EXERCISES:
**1)** According to the parenting article, which traditionally male fields are women with encouraging fathers more likely to enter?
**2)** Write the next part of the parenting article, picking up after its final sentence.

START EXCERPT PROVIDED

PARENTING

PARENTING TIP: A Father’s Crucial Role

“My father boosted my career by giving me the freedom to choose my own path and by proudly devouring every word I ever wrote”, writes Hal Lancaster, a journalist for the Wall Street Journal. As a therapist who works with many adults and their families, I regularly hear of the profound impact a person’s father had on them. I am often touched when I hear people say things like, “My father believed in me” and “My father’s positive influence is why I have succeeded”. Research bears out that women who have encouraging fathers are more likely to venture into traditionally male fields like business, law and medicine. Research also reveals that boys raised in homes with involved fathers generally do not commit crime. Rather, they tend to be better adjusted and perform well at school and in the community. A father’s active role in parenting is key to a child’s success!

As human beings we all have two basic psychological needs that need to be met in order to grow into healthy adults. In most cases each parent will primarily impact one of these needs. Good parenting makes sure these two happen. The first need is to know that one is connected to a person who ultimately loves and values them. The mother most often provides this experience. Frequently, from the time the mother knows she is pregnant, she becomes preoccupied with the life that is growing within her. She is making room for the child in her body and in her heart. As adults, most of us know if no one else loves us, our mothers do. We all need to have someone who we can feel connected to and feel loved by.

The second basic need that we all have is to experience a sense of influence and competency. We need to feel that we can impact the world around us and be affirmed for our ability to do this. Fathers are the ones that typically provide this experience to their child(ren). This makes sense given that fathers are the first significant “other” outside the orbit of the mother. Father represents the world and what the child can expect from the world. If the child’s father is able to reflect his child’s unique abilities, the child will begin to experience the world as an affirming place. A father who says things like, “Boy, you’re smart!”, “Wow, you sure run fast!”, or “You know, I really like you!”, communicates that his child is competent and able to impact others in a positive way. A child may think, “If my father thinks these things about me, I must be pretty valuable!”

END EXCERPT PROVIDED
START SUPPLIED ENTRIES

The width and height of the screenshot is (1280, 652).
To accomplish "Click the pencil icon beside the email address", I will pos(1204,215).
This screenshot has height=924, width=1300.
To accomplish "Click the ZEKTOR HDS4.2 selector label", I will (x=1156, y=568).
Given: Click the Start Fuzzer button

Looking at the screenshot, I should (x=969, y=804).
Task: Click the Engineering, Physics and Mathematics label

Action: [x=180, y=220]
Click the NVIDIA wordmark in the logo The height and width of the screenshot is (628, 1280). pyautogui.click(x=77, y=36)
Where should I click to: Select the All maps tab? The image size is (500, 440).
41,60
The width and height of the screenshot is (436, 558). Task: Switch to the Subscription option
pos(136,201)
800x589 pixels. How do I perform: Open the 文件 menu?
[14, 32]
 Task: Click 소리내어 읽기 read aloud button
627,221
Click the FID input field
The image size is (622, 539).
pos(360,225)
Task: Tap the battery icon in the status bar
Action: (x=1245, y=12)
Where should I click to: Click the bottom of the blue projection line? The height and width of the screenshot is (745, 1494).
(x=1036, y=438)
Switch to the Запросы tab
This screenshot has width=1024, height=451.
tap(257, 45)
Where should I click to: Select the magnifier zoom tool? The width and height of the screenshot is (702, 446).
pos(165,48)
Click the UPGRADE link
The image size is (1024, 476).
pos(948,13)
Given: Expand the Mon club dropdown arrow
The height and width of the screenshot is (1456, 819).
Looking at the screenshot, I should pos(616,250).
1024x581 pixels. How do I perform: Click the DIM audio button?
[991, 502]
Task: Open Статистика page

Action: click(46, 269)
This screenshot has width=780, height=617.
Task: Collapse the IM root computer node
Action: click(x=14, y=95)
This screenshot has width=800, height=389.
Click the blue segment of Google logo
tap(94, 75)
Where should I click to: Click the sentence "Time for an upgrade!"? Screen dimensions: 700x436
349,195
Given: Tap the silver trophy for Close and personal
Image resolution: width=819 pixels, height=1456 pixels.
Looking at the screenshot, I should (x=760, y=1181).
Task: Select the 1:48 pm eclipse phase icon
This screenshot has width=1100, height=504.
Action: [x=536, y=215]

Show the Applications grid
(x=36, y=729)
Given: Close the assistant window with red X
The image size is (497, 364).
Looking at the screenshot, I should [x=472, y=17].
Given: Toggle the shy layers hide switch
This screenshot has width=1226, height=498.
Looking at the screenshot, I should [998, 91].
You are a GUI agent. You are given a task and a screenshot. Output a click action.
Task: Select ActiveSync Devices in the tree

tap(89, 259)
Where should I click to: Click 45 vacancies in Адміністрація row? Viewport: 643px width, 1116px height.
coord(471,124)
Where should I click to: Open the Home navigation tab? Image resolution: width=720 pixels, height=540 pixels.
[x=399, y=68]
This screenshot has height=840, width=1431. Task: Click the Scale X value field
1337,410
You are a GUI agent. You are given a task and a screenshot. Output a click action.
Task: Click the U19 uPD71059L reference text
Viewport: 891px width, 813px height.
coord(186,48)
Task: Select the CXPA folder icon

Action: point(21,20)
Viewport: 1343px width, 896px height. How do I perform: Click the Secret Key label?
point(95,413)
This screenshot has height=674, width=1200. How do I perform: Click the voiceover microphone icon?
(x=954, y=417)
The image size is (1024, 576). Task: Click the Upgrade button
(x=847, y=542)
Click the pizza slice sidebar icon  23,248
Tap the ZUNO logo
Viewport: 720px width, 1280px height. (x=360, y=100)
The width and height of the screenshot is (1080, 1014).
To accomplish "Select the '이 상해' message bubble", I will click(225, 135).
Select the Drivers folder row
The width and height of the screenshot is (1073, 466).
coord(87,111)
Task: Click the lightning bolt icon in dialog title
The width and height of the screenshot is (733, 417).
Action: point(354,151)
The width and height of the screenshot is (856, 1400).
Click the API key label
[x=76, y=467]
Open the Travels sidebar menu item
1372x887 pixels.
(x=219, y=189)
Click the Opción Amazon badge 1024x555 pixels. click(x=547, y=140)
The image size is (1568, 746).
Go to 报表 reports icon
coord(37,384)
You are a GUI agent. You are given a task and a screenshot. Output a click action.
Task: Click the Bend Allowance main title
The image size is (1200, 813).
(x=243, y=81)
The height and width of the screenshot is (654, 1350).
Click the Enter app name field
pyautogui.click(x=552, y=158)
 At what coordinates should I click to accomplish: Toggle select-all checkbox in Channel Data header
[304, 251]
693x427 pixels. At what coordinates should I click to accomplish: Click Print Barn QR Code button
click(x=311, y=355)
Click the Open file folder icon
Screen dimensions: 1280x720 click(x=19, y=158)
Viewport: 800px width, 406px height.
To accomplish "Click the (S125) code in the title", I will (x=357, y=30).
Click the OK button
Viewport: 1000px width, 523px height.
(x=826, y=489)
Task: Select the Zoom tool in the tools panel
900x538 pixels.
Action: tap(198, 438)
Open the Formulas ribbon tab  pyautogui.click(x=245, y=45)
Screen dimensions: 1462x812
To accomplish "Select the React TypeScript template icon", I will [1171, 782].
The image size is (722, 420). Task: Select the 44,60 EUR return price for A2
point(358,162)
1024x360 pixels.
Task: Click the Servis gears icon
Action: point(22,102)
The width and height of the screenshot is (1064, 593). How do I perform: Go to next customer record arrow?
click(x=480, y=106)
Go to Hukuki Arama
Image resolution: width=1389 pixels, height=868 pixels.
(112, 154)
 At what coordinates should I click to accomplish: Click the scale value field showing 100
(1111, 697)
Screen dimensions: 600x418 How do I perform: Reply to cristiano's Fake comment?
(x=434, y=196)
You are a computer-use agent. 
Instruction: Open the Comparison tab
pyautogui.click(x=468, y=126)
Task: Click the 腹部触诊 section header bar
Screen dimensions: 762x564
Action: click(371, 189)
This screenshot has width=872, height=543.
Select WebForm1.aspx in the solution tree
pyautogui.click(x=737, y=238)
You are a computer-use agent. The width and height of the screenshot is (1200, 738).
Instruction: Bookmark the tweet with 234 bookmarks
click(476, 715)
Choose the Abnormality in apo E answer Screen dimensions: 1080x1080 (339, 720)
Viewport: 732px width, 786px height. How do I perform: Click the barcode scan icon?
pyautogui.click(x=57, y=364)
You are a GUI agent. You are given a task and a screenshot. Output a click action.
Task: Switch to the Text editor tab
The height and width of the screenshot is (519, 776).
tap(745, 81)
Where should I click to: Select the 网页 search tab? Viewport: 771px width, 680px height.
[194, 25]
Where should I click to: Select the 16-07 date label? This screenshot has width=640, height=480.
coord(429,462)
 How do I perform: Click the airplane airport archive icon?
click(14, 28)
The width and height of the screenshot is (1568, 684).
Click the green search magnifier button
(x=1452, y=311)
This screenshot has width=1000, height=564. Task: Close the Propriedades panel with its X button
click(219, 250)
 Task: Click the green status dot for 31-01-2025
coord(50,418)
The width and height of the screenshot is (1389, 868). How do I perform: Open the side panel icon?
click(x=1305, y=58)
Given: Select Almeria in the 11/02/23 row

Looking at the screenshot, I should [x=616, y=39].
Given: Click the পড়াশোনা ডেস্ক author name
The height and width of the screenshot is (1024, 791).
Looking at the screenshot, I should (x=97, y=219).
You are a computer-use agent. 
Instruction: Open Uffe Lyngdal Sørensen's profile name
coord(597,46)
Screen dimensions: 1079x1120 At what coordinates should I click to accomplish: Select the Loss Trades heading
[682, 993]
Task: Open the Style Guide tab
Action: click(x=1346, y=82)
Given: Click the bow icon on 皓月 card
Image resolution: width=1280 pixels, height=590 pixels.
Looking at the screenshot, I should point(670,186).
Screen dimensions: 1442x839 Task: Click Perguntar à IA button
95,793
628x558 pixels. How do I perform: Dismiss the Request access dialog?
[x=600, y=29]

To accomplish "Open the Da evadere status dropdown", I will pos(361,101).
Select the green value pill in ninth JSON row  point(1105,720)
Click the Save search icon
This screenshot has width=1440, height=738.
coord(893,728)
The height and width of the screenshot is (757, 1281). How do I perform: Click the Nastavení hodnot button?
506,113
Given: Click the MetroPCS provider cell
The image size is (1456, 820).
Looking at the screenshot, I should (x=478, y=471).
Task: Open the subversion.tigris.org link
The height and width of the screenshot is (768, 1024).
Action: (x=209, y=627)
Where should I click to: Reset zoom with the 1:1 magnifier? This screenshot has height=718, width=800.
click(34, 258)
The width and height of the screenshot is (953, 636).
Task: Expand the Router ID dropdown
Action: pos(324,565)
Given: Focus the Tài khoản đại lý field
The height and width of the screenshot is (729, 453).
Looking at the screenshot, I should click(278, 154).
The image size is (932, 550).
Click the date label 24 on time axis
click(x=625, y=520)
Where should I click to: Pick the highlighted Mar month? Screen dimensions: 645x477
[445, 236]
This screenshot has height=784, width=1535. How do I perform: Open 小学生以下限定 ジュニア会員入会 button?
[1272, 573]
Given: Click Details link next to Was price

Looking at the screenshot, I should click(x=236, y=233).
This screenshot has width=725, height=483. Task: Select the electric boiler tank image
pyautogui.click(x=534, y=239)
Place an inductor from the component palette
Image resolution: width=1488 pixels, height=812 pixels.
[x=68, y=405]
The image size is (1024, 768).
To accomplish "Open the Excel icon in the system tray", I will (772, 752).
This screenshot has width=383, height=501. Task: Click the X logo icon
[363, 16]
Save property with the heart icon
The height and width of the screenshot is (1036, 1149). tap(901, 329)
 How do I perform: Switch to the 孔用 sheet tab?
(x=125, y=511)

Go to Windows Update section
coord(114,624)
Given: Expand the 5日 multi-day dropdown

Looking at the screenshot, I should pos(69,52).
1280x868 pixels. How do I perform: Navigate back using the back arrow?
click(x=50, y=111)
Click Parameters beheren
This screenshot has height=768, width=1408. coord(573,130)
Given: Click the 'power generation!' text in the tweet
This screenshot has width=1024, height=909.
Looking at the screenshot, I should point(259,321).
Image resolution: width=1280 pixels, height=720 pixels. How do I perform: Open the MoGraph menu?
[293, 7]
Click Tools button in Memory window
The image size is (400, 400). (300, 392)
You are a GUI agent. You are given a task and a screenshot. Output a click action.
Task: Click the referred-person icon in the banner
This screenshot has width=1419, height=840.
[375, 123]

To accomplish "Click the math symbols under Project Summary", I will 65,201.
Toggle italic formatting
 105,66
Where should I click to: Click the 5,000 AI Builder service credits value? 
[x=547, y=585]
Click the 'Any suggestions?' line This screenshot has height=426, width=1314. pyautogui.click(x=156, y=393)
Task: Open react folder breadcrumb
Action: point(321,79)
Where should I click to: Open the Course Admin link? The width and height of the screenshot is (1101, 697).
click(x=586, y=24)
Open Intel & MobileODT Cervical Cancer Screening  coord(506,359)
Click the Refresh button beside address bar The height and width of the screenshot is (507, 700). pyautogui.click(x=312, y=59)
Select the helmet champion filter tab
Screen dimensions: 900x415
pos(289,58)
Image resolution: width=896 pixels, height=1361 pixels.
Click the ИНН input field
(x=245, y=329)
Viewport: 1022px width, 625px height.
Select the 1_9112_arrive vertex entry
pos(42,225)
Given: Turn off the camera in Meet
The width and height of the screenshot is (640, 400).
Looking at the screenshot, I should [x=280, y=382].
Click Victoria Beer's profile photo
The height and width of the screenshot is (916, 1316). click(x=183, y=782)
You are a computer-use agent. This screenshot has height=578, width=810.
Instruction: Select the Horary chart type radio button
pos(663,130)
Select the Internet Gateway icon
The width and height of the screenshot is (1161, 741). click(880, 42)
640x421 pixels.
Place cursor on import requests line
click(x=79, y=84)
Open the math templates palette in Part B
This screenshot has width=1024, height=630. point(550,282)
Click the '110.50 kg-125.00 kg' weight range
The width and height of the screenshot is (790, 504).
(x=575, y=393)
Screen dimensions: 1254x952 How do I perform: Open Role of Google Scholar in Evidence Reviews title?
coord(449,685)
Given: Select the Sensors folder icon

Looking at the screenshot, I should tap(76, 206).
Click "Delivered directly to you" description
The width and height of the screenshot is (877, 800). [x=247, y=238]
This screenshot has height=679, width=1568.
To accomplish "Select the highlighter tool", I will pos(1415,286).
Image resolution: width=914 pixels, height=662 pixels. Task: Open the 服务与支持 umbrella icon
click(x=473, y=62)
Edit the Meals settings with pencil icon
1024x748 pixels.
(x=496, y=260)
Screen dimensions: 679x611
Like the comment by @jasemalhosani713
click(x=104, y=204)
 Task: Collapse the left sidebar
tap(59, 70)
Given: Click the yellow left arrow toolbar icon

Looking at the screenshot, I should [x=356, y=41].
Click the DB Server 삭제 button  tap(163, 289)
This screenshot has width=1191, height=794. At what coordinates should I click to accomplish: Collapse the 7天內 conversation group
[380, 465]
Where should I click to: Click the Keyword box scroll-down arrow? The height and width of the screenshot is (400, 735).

END SUPPLIED ENTRIES

ANSWERS FOR THIS EXERCISE:
**1)** Business, law and medicine.

**2)**
The best way a father can go about gifting his child(ren) with a sense of competence and influence is by spending regular time together. I suggest that fathers make their motto, “Everyday a little play.” Play is key to parenting! It does not have to be a long period of time. You can set the limit at as little as 15-20 minutes a day. Let your child choose what they would like to do. They might pick playing catch, a game, or Barbies. Show your child that they can influence you by doing what they want during the playtime. Then use this time to focus on their unique abilities. Use affirming statements like, “You’re really good at…” or “I really enjoy seeing you…” Make sure you do not get competitive or negative. This is your opportunity to shine on your child’s talents and to show how special they are. Parenting is about reinforcing a child’s talents and gifts.

The famous quote by Hodding Carte says, “There are only two lasting bequests we can hope to give our children: one of these is roots, the other is wings”. Our mothers gift us with roots of belonging and love. Our fathers gift us with the inner confidence that we can spread our wings and accomplish anything we desire.